▸ **What the task requires**
Pull out every line in the data that has the string "will" in it.

▸ **Data records**
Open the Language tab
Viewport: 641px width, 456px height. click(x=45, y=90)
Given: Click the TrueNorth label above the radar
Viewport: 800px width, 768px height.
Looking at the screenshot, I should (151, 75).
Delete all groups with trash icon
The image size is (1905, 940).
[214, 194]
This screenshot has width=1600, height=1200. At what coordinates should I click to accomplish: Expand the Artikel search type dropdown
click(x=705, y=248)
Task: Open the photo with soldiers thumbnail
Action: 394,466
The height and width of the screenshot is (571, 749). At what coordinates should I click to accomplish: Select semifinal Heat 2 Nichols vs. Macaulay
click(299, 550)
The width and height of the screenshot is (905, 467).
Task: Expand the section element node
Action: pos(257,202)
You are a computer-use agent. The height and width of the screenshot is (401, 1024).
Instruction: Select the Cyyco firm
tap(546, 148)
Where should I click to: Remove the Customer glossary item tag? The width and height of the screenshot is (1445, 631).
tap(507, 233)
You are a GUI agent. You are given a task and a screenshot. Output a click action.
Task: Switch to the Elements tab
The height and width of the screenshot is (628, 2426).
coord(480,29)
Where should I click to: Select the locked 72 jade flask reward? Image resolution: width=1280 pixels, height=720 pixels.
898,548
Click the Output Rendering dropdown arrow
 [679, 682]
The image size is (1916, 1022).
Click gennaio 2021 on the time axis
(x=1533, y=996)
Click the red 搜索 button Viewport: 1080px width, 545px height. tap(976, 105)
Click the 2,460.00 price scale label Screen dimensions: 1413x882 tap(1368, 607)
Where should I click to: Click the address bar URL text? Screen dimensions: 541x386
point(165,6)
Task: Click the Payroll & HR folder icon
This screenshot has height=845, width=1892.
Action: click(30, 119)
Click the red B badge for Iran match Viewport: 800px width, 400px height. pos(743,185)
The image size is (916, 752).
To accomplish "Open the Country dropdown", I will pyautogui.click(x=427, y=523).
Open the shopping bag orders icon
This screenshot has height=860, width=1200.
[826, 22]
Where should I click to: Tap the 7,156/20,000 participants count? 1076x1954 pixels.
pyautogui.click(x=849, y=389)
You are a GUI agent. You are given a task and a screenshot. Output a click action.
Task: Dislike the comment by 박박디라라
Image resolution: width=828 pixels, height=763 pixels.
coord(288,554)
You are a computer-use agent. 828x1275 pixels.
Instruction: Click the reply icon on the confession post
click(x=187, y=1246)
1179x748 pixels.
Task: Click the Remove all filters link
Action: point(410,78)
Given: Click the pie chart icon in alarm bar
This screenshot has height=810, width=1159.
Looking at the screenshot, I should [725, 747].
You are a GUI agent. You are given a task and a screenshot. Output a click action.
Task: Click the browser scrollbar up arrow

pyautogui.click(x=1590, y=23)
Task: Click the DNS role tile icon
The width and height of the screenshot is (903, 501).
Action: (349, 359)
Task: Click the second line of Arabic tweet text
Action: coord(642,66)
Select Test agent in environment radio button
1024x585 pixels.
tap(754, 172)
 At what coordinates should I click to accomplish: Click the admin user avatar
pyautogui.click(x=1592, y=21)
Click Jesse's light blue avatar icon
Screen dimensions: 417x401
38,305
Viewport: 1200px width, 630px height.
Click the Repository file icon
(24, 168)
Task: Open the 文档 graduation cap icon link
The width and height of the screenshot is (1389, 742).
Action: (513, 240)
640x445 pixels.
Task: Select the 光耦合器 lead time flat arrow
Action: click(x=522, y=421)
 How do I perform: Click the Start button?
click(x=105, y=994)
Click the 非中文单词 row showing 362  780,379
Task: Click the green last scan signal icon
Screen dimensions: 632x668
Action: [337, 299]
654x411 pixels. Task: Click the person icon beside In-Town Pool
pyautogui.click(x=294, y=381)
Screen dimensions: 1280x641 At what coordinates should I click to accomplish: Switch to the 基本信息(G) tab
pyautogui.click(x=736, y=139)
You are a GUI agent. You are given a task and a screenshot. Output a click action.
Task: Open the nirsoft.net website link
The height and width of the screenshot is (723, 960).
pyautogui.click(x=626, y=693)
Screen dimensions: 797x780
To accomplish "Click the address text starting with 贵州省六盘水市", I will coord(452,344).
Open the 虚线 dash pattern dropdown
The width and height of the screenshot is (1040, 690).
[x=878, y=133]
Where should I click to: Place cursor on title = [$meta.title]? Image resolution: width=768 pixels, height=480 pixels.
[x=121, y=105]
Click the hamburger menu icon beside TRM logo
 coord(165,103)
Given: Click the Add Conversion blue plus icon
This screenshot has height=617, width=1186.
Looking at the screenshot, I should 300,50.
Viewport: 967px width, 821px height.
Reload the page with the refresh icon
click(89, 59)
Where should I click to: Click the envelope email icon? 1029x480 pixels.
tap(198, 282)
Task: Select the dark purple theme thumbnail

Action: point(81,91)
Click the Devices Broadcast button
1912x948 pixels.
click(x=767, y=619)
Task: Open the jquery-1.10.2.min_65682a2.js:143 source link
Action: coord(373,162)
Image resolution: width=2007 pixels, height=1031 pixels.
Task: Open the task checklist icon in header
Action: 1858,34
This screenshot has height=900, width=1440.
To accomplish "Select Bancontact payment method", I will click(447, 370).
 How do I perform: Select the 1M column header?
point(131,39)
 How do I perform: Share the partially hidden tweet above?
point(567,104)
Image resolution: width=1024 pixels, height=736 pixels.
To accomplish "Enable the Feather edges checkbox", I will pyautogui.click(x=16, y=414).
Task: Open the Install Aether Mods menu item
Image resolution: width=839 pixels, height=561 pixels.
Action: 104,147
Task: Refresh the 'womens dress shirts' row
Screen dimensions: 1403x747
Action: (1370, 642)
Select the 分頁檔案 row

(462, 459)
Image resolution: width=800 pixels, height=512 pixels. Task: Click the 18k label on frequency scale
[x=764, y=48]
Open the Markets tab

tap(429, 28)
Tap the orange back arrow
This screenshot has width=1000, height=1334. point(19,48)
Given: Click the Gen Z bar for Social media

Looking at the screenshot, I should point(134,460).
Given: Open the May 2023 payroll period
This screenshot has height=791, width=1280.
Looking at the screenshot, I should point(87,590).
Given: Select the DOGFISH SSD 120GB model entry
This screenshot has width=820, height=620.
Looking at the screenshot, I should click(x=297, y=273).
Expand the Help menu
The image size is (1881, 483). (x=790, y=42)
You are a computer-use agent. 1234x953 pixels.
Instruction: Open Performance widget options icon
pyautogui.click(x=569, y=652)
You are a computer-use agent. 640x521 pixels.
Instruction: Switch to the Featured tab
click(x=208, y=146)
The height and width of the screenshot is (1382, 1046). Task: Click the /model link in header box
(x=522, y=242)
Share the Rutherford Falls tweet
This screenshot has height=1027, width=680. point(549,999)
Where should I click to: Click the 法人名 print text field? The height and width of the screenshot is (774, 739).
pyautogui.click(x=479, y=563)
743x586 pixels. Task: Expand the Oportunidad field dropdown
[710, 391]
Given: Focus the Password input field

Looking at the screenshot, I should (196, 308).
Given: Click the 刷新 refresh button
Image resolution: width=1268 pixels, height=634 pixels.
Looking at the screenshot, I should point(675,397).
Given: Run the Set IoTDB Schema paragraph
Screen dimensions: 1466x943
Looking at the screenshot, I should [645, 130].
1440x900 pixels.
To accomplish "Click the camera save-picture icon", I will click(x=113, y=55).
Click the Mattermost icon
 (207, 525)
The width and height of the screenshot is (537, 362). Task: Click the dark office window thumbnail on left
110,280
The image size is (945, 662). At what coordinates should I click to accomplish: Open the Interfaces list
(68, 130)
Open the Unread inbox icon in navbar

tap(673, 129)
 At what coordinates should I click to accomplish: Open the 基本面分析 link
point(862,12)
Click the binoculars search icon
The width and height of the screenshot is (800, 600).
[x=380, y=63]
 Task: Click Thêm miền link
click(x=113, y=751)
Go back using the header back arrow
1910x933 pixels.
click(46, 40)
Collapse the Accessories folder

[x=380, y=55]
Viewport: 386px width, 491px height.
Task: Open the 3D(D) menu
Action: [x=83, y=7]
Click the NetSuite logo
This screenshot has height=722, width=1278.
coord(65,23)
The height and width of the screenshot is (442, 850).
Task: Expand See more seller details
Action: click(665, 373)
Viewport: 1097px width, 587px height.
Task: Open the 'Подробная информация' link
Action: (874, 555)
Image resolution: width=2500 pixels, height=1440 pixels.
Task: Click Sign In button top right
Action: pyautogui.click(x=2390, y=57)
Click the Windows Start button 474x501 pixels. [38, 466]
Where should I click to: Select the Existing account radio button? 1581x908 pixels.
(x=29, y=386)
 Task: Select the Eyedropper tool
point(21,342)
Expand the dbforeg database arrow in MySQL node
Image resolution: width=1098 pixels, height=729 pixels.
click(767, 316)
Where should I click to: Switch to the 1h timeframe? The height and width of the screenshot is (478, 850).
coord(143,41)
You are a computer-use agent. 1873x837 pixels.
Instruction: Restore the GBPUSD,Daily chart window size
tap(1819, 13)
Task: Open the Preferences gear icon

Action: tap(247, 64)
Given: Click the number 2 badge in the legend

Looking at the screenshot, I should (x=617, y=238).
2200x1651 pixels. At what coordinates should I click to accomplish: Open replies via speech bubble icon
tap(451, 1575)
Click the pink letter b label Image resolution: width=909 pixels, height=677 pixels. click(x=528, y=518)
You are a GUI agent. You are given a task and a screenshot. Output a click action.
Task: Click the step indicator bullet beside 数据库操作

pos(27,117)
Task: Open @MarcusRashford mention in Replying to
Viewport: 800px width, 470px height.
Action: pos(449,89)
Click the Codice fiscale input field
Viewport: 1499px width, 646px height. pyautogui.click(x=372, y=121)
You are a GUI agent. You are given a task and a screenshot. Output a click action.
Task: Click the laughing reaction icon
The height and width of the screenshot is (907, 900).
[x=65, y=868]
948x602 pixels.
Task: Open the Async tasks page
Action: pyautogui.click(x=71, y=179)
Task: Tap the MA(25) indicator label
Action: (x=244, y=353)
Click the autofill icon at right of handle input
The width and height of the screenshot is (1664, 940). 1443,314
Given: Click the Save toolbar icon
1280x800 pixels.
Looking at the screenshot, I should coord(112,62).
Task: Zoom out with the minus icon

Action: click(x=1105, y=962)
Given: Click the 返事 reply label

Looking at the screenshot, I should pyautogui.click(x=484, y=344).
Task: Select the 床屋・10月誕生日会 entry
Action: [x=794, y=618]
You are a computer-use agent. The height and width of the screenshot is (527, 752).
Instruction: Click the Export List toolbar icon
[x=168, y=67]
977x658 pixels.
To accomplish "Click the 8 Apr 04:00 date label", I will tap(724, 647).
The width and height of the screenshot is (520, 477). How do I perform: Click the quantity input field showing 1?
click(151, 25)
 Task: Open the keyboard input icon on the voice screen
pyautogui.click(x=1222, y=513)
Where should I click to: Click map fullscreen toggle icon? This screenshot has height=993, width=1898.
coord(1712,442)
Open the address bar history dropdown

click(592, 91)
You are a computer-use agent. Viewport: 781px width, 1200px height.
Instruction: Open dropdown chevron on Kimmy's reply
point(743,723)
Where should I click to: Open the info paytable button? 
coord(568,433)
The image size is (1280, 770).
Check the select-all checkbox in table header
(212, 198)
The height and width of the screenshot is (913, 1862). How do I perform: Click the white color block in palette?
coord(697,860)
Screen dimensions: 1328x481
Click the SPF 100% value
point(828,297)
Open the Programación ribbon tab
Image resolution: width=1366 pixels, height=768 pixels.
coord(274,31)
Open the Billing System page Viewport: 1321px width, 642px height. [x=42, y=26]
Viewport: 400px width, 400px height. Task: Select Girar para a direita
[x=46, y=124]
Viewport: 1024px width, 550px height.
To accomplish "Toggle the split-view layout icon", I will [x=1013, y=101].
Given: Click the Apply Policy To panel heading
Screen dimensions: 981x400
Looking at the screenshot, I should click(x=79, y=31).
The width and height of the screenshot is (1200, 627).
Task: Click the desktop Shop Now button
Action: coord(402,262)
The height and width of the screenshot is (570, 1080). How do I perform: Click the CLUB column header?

▸ **Solution to this problem**
To accomplish "Open the Country dropdown", I will pyautogui.click(x=427, y=523).
To accomplish "Click the address text starting with 贵州省六盘水市", I will coord(452,344).
To accomplish "Select Bancontact payment method", I will click(447, 370).
To accomplish "Enable the Feather edges checkbox", I will pyautogui.click(x=16, y=414).
To accomplish "Click the camera save-picture icon", I will click(x=113, y=55).
To accomplish "Click the 8 Apr 04:00 date label", I will tap(724, 647).
To accomplish "Toggle the split-view layout icon", I will [x=1013, y=101].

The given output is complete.